> _Given data_:
• • • • • • •
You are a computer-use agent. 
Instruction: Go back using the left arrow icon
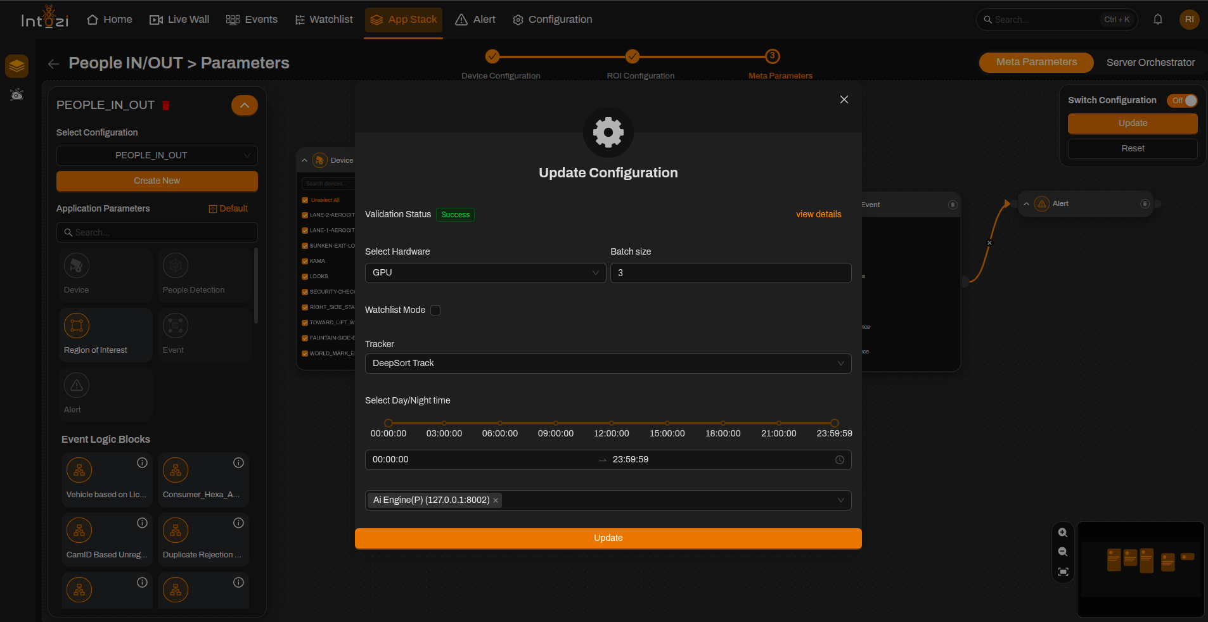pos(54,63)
• • • • • • •
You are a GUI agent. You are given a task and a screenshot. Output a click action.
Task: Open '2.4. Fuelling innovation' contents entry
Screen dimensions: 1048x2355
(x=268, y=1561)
• • • • • • •
Filter the lines above so that only those with the string "agent" remain, then copy them.

> _Problem solution_:
You are a computer-use agent. 
You are a GUI agent. You are given a task and a screenshot. Output a click action.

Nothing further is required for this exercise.